Chat or the pervert gets it
This has been popping up on a few movie feeds – it seems to have originated from a strong contender for Best Movie Blog I’ve Discovered Today – Very Aware.
It’s a promo for The Last Exorcism (a movie I know little or nothing about, and am unlikely to watch, being that I scare real easy) involving ChatRoulette (a website I’ve never used, on the grounds that I prefer to indecently expose myself in the privacy of my own instant messaging client).
I might not be much of a horror fan, but what I do know is that since times immemorial the genre has given us nefarious entities with a particular proclivity for punishing the sexual indiscretions of careless American teenagers.

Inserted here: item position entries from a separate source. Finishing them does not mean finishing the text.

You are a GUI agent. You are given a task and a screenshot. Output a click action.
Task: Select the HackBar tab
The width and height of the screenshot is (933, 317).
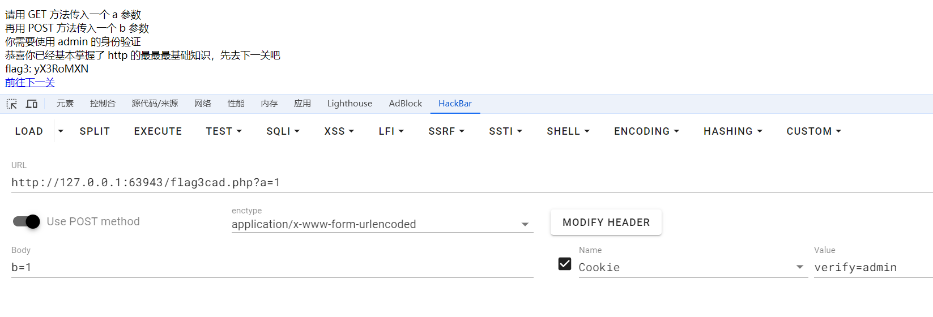click(x=455, y=104)
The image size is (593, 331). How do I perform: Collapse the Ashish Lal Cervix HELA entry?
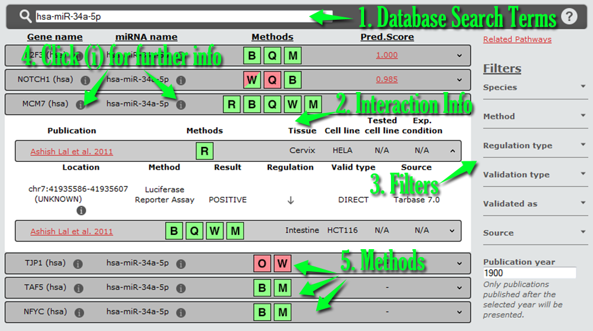pos(451,151)
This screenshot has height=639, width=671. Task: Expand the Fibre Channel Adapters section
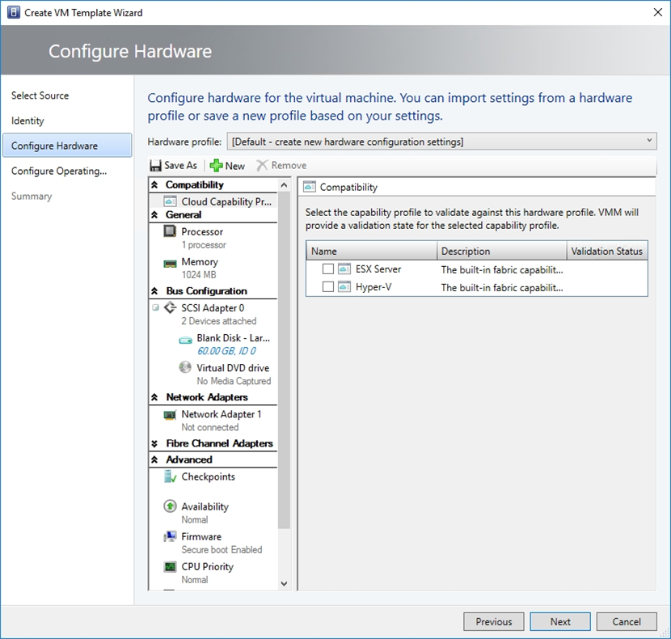tap(155, 444)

This peaked around the turn of the eighties with a volley of slasher movies including Halloween (1978), Friday the 13th (1980) and Nightmare on Elm Street (1984), all of which played like one long commercial for middle American family values. Well, kind of.
Even the original slasher movie, Hitchcock’s Psycho, sees a perverse retribution visited upon the alluring Janet Leigh by an unwitting Norman Bates. Of course, her crime isn’t one of overt promiscuity, but that of stealing a shitload of cash. She’s up for it though, you can see it a mile off. Besides which, as far as Alfred was concerned, the simple act of wearing a knee-length skirt could be taken a cast-iron indicator of a woman’s carefree sexual intent.

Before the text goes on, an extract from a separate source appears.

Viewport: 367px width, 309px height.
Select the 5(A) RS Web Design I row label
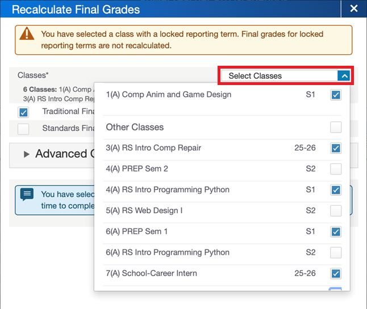click(x=144, y=211)
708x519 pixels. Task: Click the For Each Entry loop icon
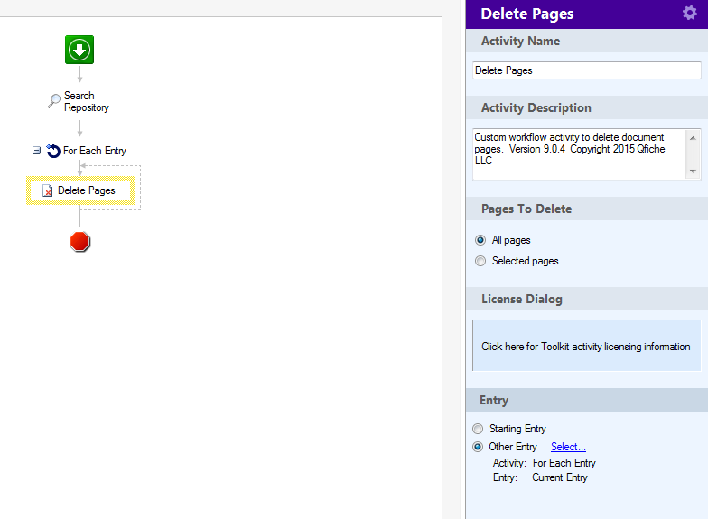[x=53, y=150]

In more recent times it’s become all about playing with the differents screens and cameras that have become so ubiquitous in our daily lives. What began with evil groping its way through a television screen in The Ring (1998) has seen us further tormented by the panic-stricken camcorder footage of The Blair Witch Project (1999), the jumpy and unnerving news footage of REC (2007) and the deliberately objective perspective of the webcam capturing some of the most haunting moments of Paranormal Activity (2007).
With all of this in mind, and being that it attracts a demographic broken down by New York film-maker Casey Neistat as 71% male, 15% female and 14% perverts, I suppose it was only a matter of time before evil began haunting the virtual corridors of ChatRoulette.
Who knows, maybe sooner or later someone will make a movie about it.